Here is a link to a tutorial using a small, but powerful program that I will be working with while also working in LightWave 9.6.

This is a link to 66 tutorials for various applications in Lightwave.

While I'm finishing up the blueprints I'll be recreating and refining the process that I used to build my 1/350th TOS Enterprise. This link to the video gives some example as to how we will be proceeding. I developed this method three years ago and now I see people all over the net doing the same thing. I think it's great to see people making their own figures, ships and other models.

I'll will come back and edit and update the entire blog soon, my appologies for mispellings and grammer mechincs issues. I usually work on this when I'm half asleep.

More updates soon. Trek On Dudes and Dudettes! =/\=........

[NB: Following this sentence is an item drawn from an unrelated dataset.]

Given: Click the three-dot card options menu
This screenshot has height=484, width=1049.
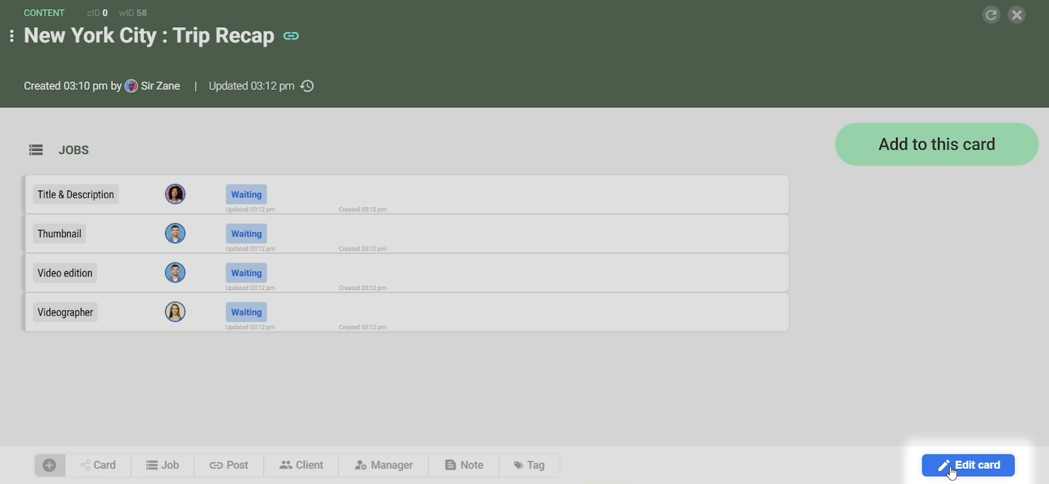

Tuesday, February 23, 2010

Day 11 "Details Details Details."

I'm going to take this time to display more of the details of the TOS Enterprise before compling everything into a preliminary draft of the various orthotic views of the ship. I should note that even though I started out with X-rays of the actual ship I seem to have focused on screen caps of what was a pilot version of the ship. This was done because the basic shape of the ship never changed, with few exceptions the overall shape of the ship stayed the same. The main differences were the addition of some details and the shape of the bridge and nacelle end caps. Other wise the ship held its original shape. Though the screens that I used came from the episode "Mirror Mirror" you can clearly see that the ship used here was from one of the first pilots, most likely the version from WNMHGB. I'll get into the two different pilot differences at a later date. Most of that has been covered before and there isn't much need for me to regurgitate that info. My primary focus is creating a set of prints for the Series version, however, I would feel neglectfull if I didn't cover everything.